Barron’s reported Wells Fargo Analyst Steven Cahall predicts rough times ahead for White advertising agencies, saying the business is moving toward a downcycle. Forget dropping stock prices and diminishing marketing spends—economic stress typically leads to significantly decreased interest in DEI initiatives. Expect slashing diversity budgets, cooling off heat shields, laying off Human Heat Shields, turning off performative PR, and brushing off crumbs. All of which underscores how systemic racism is rooted in self-interest of racist power. Being in the black trumps being into Blacks.
Ad Agency Stocks Drop as Analyst Cuts Ratings, Warns of Rough Times
By Eric J. Savitz
Advertising agencies’ stocks are losing ground after a downbeat call from Wells Fargo analyst Steven Cahall, who sees signs of economic stress on the ad sector.
Cahall cut his ratings on Omnicom Group (ticker: OMC), Interpublic Group (IPG) and Stagwell (STGW) to Equal Weight from Overweight. He cut his stock-price target for Omnicom to $88 from $109, lowered his call on IPG to $33 from $43, and reduced his forecast on Stagwell to $8, from $9.

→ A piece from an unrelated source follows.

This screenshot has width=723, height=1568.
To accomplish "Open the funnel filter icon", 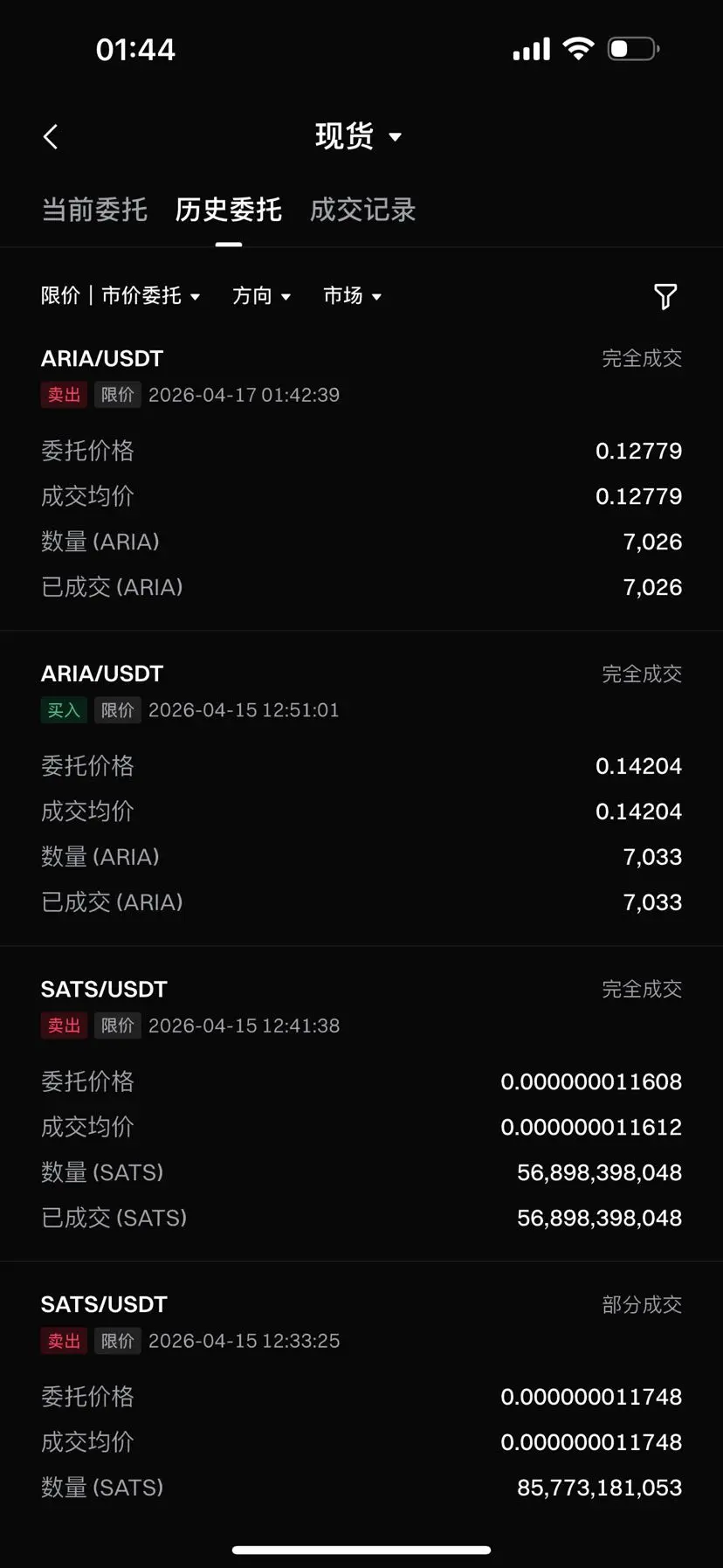I will (665, 296).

In Monday trading, IPG was off 2.3% at $32.13, Stagwell fell 12% to $6.88, and Omnicom declined 1% to $82.95.
His view is that the agency business is headed for a downcycle. “We think new biz is onboarding lower/slower, and existing biz is seeing deferrals and cancellations,” Cahall said in a research note. “TV upfronts show a corroborating theme of market-wide weaker action.”

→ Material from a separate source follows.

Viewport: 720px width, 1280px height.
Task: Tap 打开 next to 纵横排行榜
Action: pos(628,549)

The analyst’s view is that ad agency growth is slowing, pointing to recent commentary from both Omnicom and Interpublic. “This has caught investors by surprise because economic forecasts are favoring a soft landing vs. a hard landing, and because overall ad spend seems to have stabilized and could even be recovering,” Cahall wrote.
Omnicom shares have sold off nearly 15% over the last four trading days, following what were slightly disappointing second-quarter financial results.

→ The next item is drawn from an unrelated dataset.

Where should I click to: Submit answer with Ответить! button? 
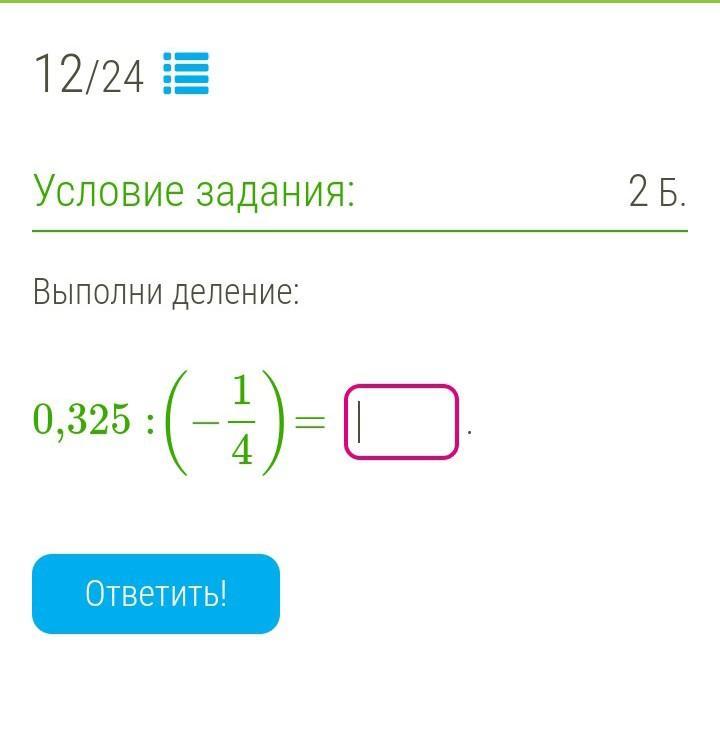click(x=156, y=594)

The analyst notes that the ad agencies actually outperformed ad spending in the second half of 2022. “Our conclusion is that early on when cutting ad spend, brands relied heavily on their agencies to help manage the process,” he wrote. “They used marketing services to focus on higher ROI ad dollars in a declining spend environment.”
Cahall’s theory is that when marketers cut spending last year, they didn’t reduce the 10% to 15% of their budgets going to agencies, as part of a “do more with less” strategy. Now, he said, “as we’re deeper into an ad recession, they may have turned to holding paid media flattish but are trimming their spending on the 10%+ that goes to agencies.”